Let us hear what film critic Shubhra Gupta says on Zero: "Zero fails spectacularly at giving us anything we can believe in, and we go from start to finish, with disbelief growing with each passing frame." For both SRK and the Modi government, the message seems to be: "Get real, and don't overpromise." Congress did better in Rajasthan and MP by getting closer to rural citizens and farmers, shedding its notorious tendency to lean on past laurels.

Now, the movies that surprised us with magnificent revenue collections at the box office this year have a striking resemblance to the smaller political parties that are now trying to challenge Modi or Congress president Rahul Gandhi. Their directors have challenged the superstar effect of SRK or Aamir Khan. They are strong on the script, and have identifiable situations for the local citizen in their plotlines. After all, the local voter is also the one who goes to watch a movie.

The hits of the year 2018 are strong on content and its main characters are not larger-than-life figures but everyday smarties who become heroes in their local milieu.

Big hits of the year include Sonu Ke Titu Ki Sweety (Rs 100.80 crore, on how friendships get hit by modern-day arranged marriages), Stree (Rs 124.56 crore, a small town horror story) and Badhaai Ho (Rs 134.44 crore, a lower middle-class comedy about having a child late in a marriage). There were other hits, like Baaghi 2 and Race 3 in the thriller/action genres. I don't want to overanalyse, but broadly speaking, the stories tested new ideas and offered new promises. We still do not know what the exact end of the hit murder mystery Andhadhun is, but that is part of the new formula where people seem to enjoy a departure from the past. In all these movies, the revenue collections well exceeded the budget, showing the importance of story value.

Cut back to politics now. What people to seem to want are not grand ideas of secularism of the kind Congress promises. Nor do they seem to want big promises of a Vedic India becoming a superpower of the future, as Modi loyalists want us to believe. Ordinary Indians want identifiable stories with something that makes them feel a sense of everyday advancement. Small parties and smaller film producers seem to know that better.

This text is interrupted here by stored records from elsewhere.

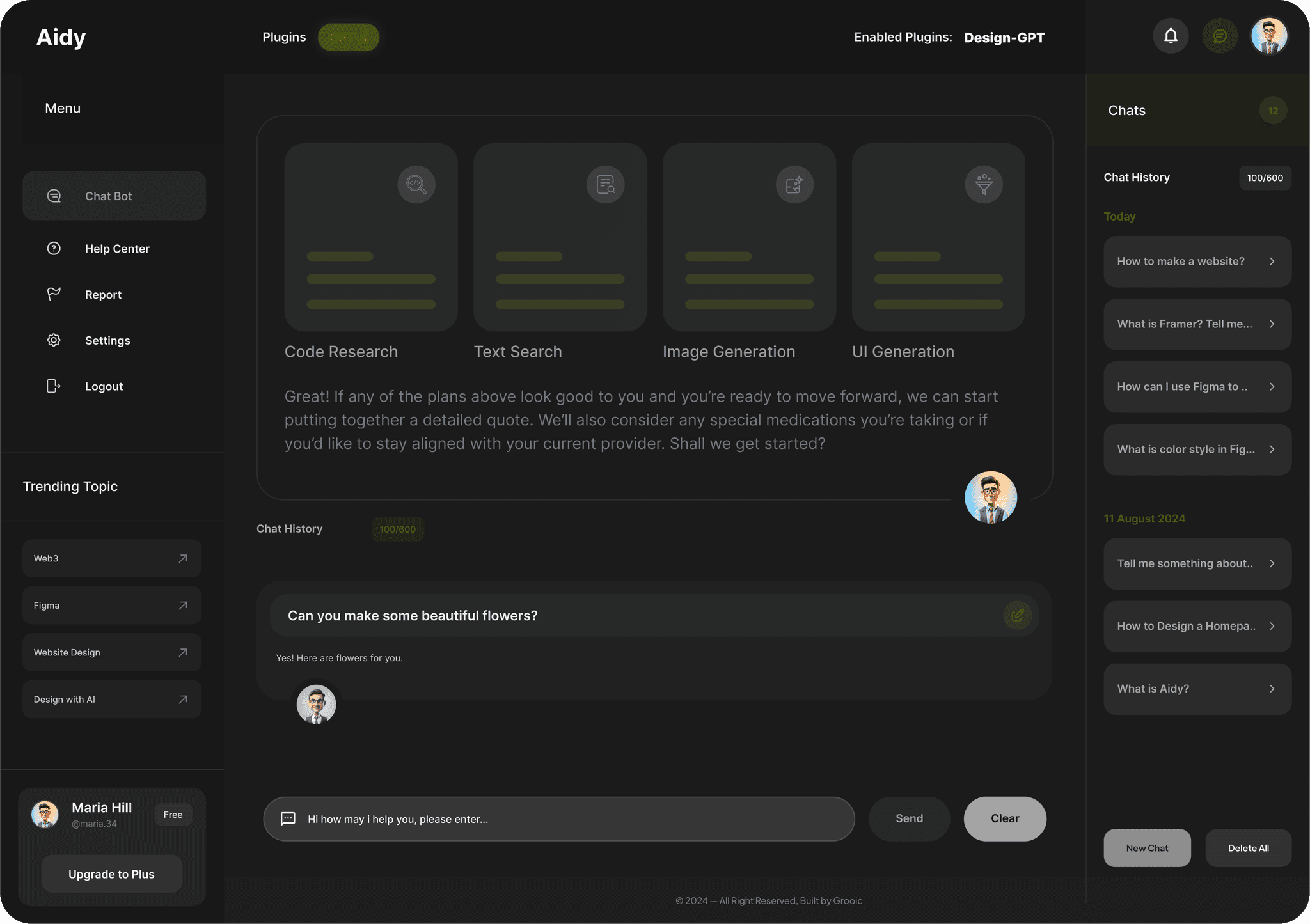Click the GPT plugin pill next to Plugins
The width and height of the screenshot is (1310, 924).
point(349,37)
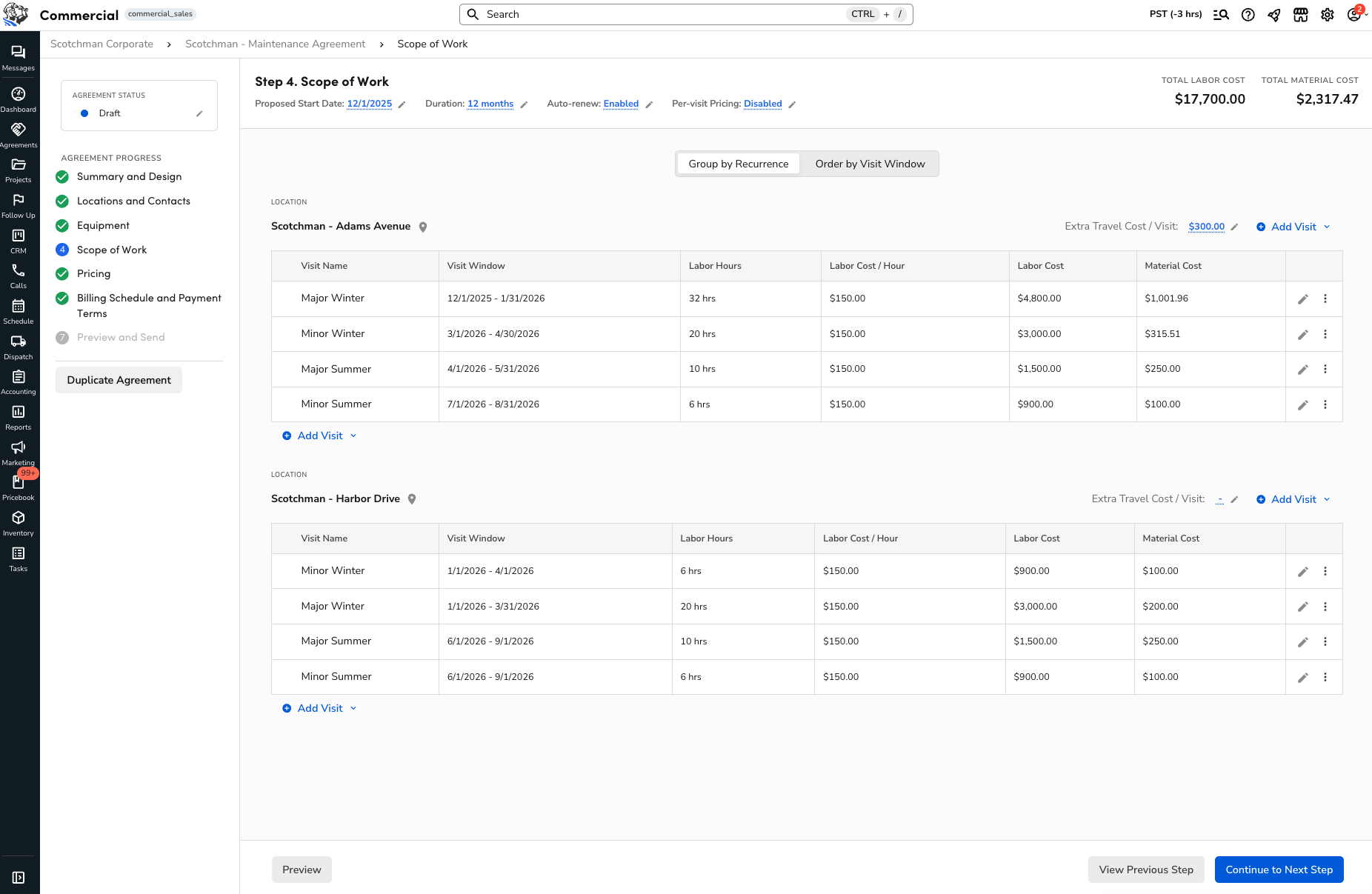The height and width of the screenshot is (894, 1372).
Task: Open the user profile account menu
Action: 1353,14
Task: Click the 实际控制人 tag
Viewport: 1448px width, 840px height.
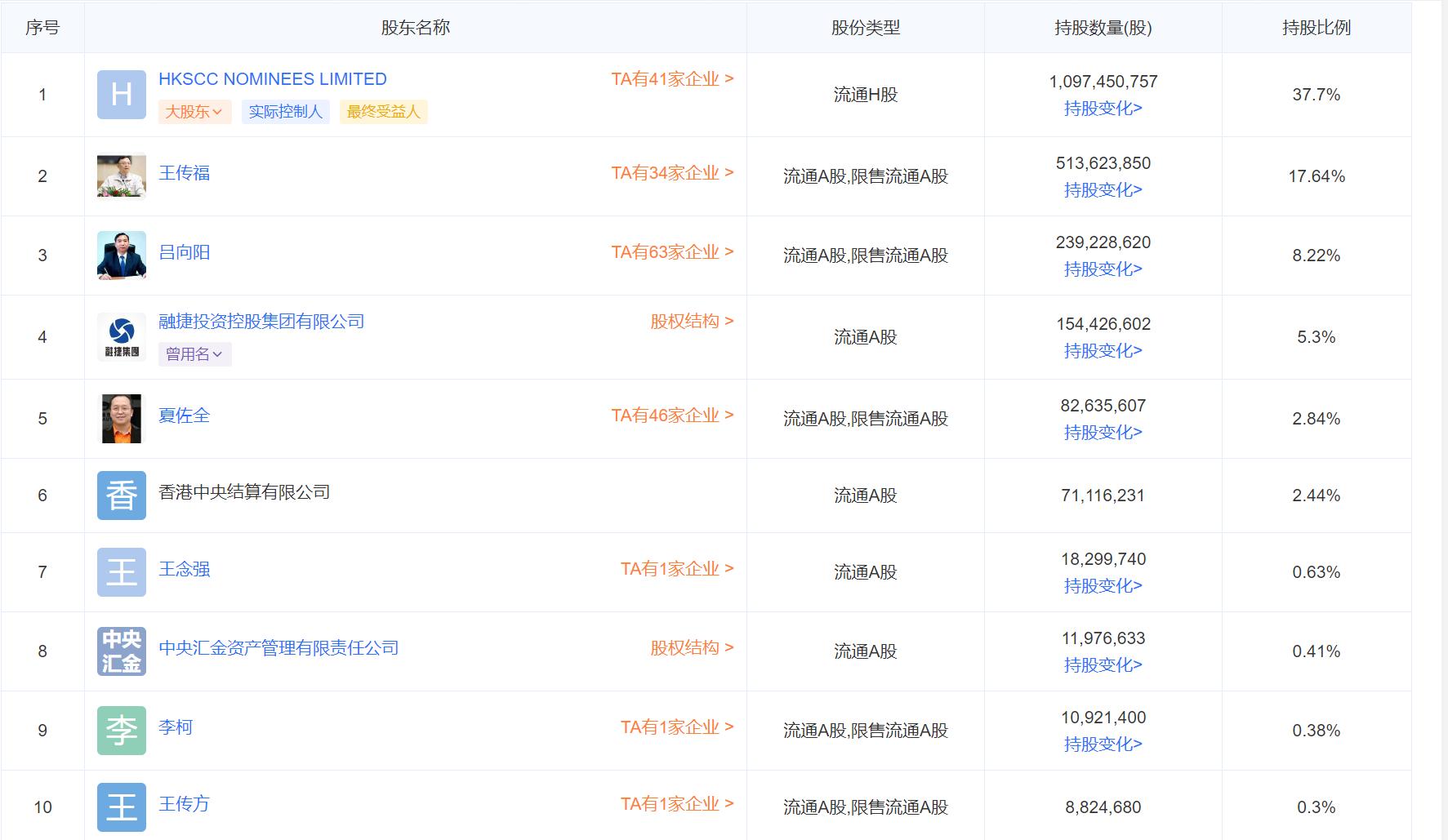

For Zero, the Khan family roped in hit filmmaker Anand L Rai, whose track record as a director and producer is commendable. But in Zero, produced at a cost of Rs 200 crore, he seems to have botched up the storyline, shedding his famous expertise on familiar small town and lower middle-class situations for mixed-up fantasy realism.

India has moved on, both in show business and its more pompous cousin, democratic politics. It pays to be grounded.

(Disclaimer: The opinions expressed above are the personal views of the author and do not reflect the views of ZMCL.)